To figure out how to teach your children and loved ones about money, it is important to look at your money history, identify the issues you are uncomfortable talking about and learn new skills for having effective money conversations. This is where working with a wealth coach can really help. While you may not have been given a road map, it is never too late to learn how to create one.
Learn Together
When is the right time to start talking about money with your children? The sooner the better but make sure the content of the discussion is developmentally appropriate. By age 5, teach your children how much things cost and demonstrate how money is used to buy items for the home and the family. By age 6 or 7, introduce a weekly allowance to help them learn basic money management skills including setting short-term goals and how money can be split into separate buckets – one for spending, one for saving and one for giving. The general rule is a third of the total allowance goes into each bucket. Between the ages of 8 and 10, help your children open a checking account and explain the power of interest and saving for the future. In the early teen years, help them find paying odd jobs outside the home and educate them about setting long-range financial goals. Explain taxes and the economic concept of supply and demand. By 15 years of age, teens are ready to develop more independence around money and are ready to assess job opportunities, learn about standards of living and make major life purchases. If all goes well, by adulthood your children will have a solid financial foundation to make wise financial decisions and the skills to manage and talk about money freely.

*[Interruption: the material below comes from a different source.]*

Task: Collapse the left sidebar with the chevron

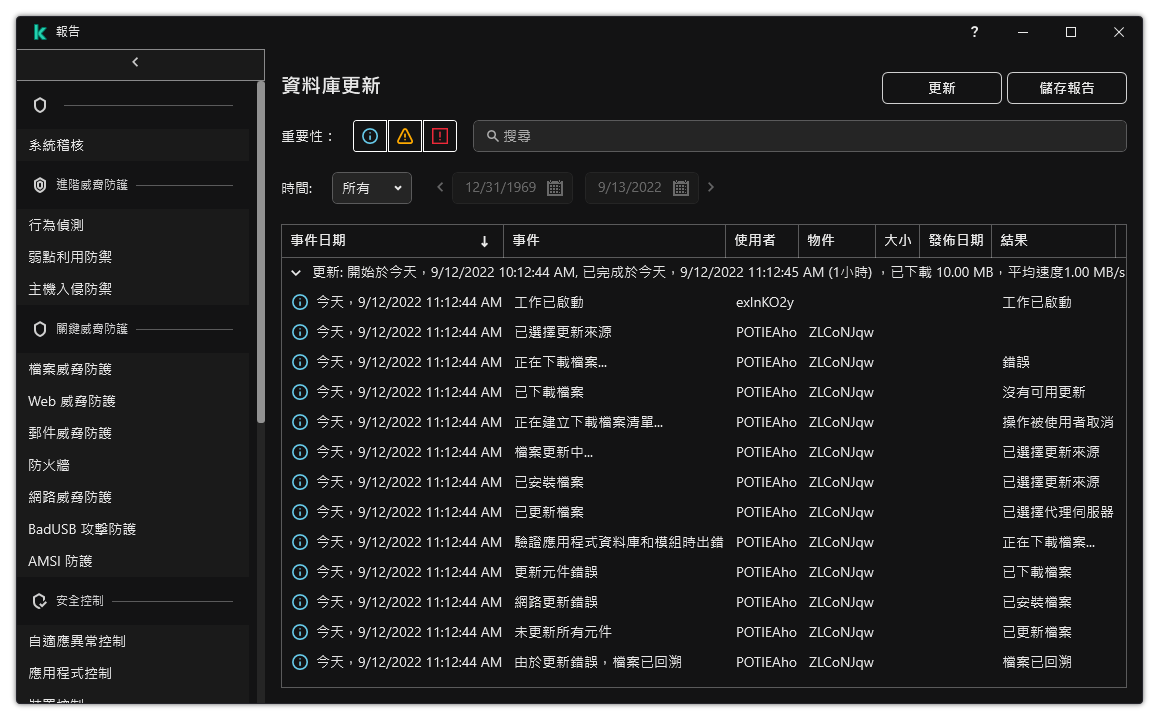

If you have not started the financial conversation yet, do not worry. You can start today and learn together.
Learn Their Language
It is important to talk to your children and teens about money in their language. Like it or not this often means using technology. Research done by TILE Financial concluded that teenagers are motivated to become more financially literate and take this education very seriously, but they want to do this type of learning online. Interestingly, the teens did not want to talk about money and wealth issues on existing social media platforms such as Facebook.
Even though you may not like texting, emailing or going online to talk about money, your kids do. Meet your kids where they are at and you will notice how your communication about money and other life issues improves.
Raising Financially Fit Children
Families need to learn how to talk about money openly, participate in saving, spending and giving together and learn to use technology to communicate with their children. The result will be an increase in the number of financially thoughtful children in the world, a greater ability for the next generation to use their wealth responsibly and the increased likelihood that the family values will live on for years and generations to come.
What steps are you willing to take today to teach your kids about money?